● **PROBLEMI E COMPITI**:
- 1) Per favore, trascrivi il passo del testo su Medea che va da "Solo chi scrive" fino a "l'altro e viceversa." compreso.
- 2) Secondo la citazione di Daumal riportata nel testo su Medea, quali sono le tre condizioni di un linguaggio chiaro?

● **DOCUMENTO DI PARTENZA**:
-=-=-

Ci sono opere d'Arte (i lettori sanno quanto raro sia in queste pagine l'uso di tale sostantivo), infatti, che non possono e non devono essere smembrate, sezionate. Opere cui non si può fare l'autopsia per il semplice motivo che non sono morte. Non lo sono una volta finite. L'incontro con esse è stata una trasmissione reale. Hanno passato ad ogni singolo spettatore qualcosa che in maniera inquietante continua a respirare, a battere, a tremare dentro.
Così di fronte a queste opere anche noi, che abbiamo fatto dell'approccio analitico una regola rigorosa per rifiutare la faciloneria cronachistica che ammala la critica italiana, dobbiamo rinunciare ad una ricognizione scientifica dentro questa Medea.
Solo chi scrive può notare come la sua struttura sia una fittissima rete di segni che si legano con il retaggio archetipo che affonda le radici nel profondo di ogni spettatore. Una tessitura strettissima eppure leggerissima, trasparente, che riporta al teatro orientale nel momento in cui la sua tecnica diventa "super-tecnica", i suoi codici "iper-codici", in cui la rigorosa partitura di un linguaggio o sub-linguaggio diventa la porta verso una ricerca ulteriore. Viene alla mente Artaud, il suo malinteso balinese. E sembra che qui, su questa scena essenziale, su questa sedia-patibolo, la discordanza tra la visione "magica" artaudiana del teatro orientale e la sua realtà tecnica e comunicativa, trovino un punto di sintesi in cui non si possa smentire l'uno con l'altro e viceversa.
Quel punto di sintesi è la lingua. Scrive Daumal: "Un linguaggio chiaro presuppone tre condizioni: un parlatore che sappia quello che vuol dire, un ascoltatore allo stato di veglia, e una lingua che sia loro comune".
La lingua scelta da Vassiliev è un verbo antico, un verbo dimenticato, ma presente. Sconosciuto, eppure sensibilissimo. Il verbo con cui si suonano quelle corde che vibrano ad ogni armonico dell'esistente. Vassiliev sceglie la lingua dell'origine, quella con cui si scrive il libro delle generazioni. Il corpo di una "attrice" (ci pare assai fuori luogo l'uso realistico di questo termine) diventa quel verbo.

-=-=-

● **Estratto da un insieme di dati**:
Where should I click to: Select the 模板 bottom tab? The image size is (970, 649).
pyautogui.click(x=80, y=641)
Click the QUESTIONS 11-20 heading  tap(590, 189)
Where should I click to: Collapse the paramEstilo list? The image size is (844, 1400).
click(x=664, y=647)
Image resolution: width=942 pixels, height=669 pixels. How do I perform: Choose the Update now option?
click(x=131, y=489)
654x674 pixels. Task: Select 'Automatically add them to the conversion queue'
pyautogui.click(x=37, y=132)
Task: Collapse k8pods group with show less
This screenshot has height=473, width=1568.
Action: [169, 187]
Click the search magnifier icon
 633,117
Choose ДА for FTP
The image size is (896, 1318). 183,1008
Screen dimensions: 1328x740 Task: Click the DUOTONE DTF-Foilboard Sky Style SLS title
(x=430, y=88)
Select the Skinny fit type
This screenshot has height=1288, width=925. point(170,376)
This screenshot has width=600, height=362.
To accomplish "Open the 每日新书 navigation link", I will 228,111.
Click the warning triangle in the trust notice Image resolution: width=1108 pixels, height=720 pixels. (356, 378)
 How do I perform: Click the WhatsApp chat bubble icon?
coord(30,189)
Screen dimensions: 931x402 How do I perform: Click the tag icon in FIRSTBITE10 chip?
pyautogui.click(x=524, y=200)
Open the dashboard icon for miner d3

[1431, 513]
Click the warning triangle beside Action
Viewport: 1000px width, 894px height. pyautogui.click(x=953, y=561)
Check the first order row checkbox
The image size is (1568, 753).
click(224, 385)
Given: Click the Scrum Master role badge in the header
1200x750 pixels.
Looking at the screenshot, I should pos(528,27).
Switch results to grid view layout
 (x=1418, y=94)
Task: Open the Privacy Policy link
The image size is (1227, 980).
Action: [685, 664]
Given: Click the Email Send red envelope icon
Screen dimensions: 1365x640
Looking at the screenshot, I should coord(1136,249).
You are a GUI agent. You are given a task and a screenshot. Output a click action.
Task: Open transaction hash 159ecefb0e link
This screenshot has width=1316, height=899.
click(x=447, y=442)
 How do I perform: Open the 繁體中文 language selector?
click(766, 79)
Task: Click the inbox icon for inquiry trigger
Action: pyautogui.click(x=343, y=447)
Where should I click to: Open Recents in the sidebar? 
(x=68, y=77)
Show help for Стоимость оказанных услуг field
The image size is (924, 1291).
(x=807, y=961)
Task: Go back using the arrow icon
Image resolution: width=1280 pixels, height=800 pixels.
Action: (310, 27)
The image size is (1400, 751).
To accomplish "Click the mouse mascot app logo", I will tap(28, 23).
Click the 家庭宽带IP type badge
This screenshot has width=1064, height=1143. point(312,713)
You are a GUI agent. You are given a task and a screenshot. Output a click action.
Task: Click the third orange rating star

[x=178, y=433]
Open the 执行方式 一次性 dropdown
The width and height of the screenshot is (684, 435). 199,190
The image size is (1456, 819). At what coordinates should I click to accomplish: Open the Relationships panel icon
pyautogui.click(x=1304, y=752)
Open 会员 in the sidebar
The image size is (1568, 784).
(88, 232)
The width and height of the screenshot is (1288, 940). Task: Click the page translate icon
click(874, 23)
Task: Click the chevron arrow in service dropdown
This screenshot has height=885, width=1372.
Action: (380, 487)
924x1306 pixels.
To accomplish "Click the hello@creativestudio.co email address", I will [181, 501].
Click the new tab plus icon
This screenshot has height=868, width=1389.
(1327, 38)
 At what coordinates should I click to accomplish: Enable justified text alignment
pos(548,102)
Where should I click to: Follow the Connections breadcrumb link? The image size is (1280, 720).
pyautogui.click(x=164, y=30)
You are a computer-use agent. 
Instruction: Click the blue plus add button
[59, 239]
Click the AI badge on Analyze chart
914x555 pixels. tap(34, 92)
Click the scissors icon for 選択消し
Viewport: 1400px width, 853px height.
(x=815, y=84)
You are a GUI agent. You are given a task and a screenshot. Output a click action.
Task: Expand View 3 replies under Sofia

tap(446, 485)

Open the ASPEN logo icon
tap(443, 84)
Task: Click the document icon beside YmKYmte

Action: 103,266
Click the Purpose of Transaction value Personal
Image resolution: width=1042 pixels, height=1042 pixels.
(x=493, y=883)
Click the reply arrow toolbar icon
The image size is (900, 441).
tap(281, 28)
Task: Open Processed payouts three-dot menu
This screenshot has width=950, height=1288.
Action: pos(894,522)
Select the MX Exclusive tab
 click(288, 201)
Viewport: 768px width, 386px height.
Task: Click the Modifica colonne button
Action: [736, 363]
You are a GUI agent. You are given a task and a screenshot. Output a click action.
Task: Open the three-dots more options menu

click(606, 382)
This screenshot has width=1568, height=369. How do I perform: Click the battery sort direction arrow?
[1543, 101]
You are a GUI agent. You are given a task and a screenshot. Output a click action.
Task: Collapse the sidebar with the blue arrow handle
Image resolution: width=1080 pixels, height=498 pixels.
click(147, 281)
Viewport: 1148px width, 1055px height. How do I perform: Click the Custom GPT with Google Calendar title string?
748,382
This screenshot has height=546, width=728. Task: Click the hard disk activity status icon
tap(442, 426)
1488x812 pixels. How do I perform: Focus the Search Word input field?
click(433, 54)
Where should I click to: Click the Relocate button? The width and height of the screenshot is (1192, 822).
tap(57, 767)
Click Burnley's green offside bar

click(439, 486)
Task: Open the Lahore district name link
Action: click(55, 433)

-=-=-

● **RISPOSTE ALL'ESERCIZIO**:
- 1)
Solo chi scrive può notare come la sua struttura sia una fittissima rete di segni che si legano con il retaggio archetipo che affonda le radici nel profondo di ogni spettatore. Una tessitura strettissima eppure leggerissima, trasparente, che riporta al teatro orientale nel momento in cui la sua tecnica diventa "super-tecnica", i suoi codici "iper-codici", in cui la rigorosa partitura di un linguaggio o sub-linguaggio diventa la porta verso una ricerca ulteriore. Viene alla mente Artaud, il suo malinteso balinese. E sembra che qui, su questa scena essenziale, su questa sedia-patibolo, la discordanza tra la visione "magica" artaudiana del teatro orientale e la sua realtà tecnica e comunicativa, trovino un punto di sintesi in cui non si possa smentire l'uno con l'altro e viceversa.

- 2) Un parlatore che sappia quello che vuol dire, un ascoltatore allo stato di veglia e una lingua che sia loro comune.